Alıştırmanın Amacı:
Seçme metne dayanarak şu soruları kısaca yanıtlayın:
1. Yeni yıla girmek için küçük ekip kimin evinde toplandı?
2. Arda'ya noel baba kostümünü kimler almıştı?
3. Sabri nereden gelmişti?

31 Temmuz 2013 Çarşamba

Yılbaşı

Bizim için 2013' e giriş tabi ki diğerlerinden farklı oldu. Arda ile nasıl yaparız, nasıl ederiz derken, küçük bir ekiple Cem' de toplanmaya karar verdik. Annem ve babam bizde kaldılar. Cem, Duygu, Alper, Özge, Boran ve ben Cem' in evinde bir araya geldik. Ben hiç bir şeye karışmadım, her şeyi Duygu hazırladı. Özge de tatlı getirdi. Zaten bebekli olmanın en güzel yanlarından biri de bu sanırım, herkes "sen dur, sen bebeklisin, biz yaparız" diye bir iş yaptırmıyor size :)

Alper ve Özge, Arda' ya muhteşem bir yılbaşı kostümü almışlardı. Bana göre günün sürprizi buydu. İşte noel baba kostümüyle Arda :)




İlk etapta Arda' yı annemle babamla evde bırakıp biz Cem' in evine gittik. Güzelce yedik içtik derken saat 00.00' a yaklaştığında gidip Arda' yı aldık ki yeni yıla beraber girelim :) Her zamanki gibi sitede herkes balkonlarına çıktı, geri sayım yaptık hep bir ağızdan ve bitti.. Sonra Arda' yı geri götürmek yerine orada uyutmayı denedim ama ancak 01.00' e kadar dayanabildik çünkü uyumadı. Böylece bizim yeni yıl kutlamamız da geçen yıllara nazaran kısa sürdü ve eve döndük. Gece 02.00 gibi de hep birlikte uyumuştuk bile..











Eve geldikten sonra da yandaki fotoğrafı çektim. Bu da Arda'ya Sabri' nin hediyesi.

Daha önce de bahsettiğim gibi, bir süreliğine büyük eğlencelere, ev partilerine, emziren anne olunca doğal olarak alkole ara vermek gerekiyor. Bu durumda tek eğlenceniz bebeğiniz oluyor. Onu böyle maskot gibi giydirip kendi çapınızda eğleniyorsunuz :))

25 Temmuz 2013 Perşembe

Arda' nın misafirleri..







Aralık ayının ilk günleriydi sanırım, Sabri Amerika' dan geldi. Arda, Sabri Amca' sını (belki de getirdiği ciciler yüzünden) çok sevdi ve hemen onun kucağında uyuyakaldı :) Evet, Arda özellikle ilk zamanlar gerçekten sakin ve uslu bir bebekti, doğrudur..












Aslı ve Sabri' ye de bebek pek yakışıyor.. (yaşlı teyze modu)

Bu arada lütfen Arda' nın Aslı' ya aşk dolu bakışlarına dikkat, e tabi ne de olsa güzellikten anlıyor oğlum :)











Yine Aralık' ın ortasıydı, tarih konusunda net değilim, evde bir haftasonu kahvaltısı organizasyonu yaptık. Cem, Duygu, Eda, Tuğrul, Duru, Serra, Deniz * 3, yani herkes geldi.

Verilen Malzeme:
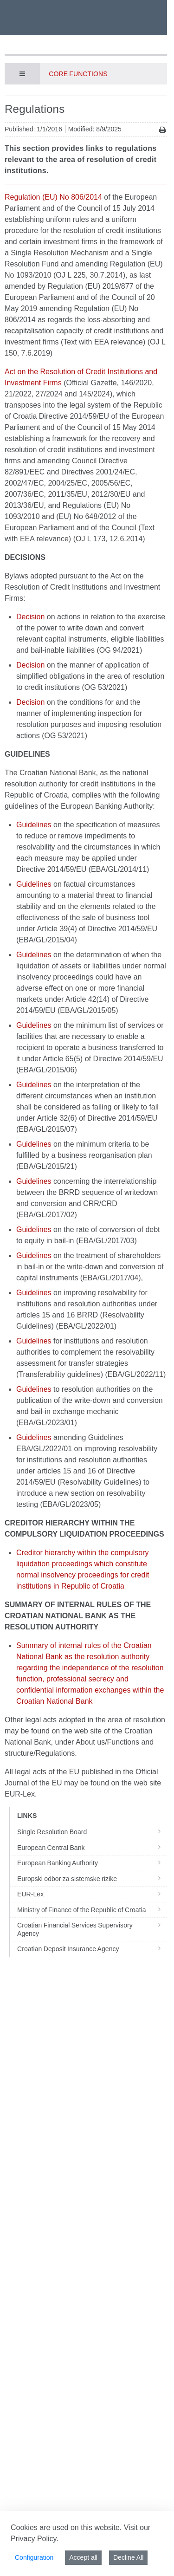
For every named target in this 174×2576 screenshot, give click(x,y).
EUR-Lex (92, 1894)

Görev Yanıtı:
1. Cem'in evinde.
2. Alper ve Özge.
3. Amerika'dan.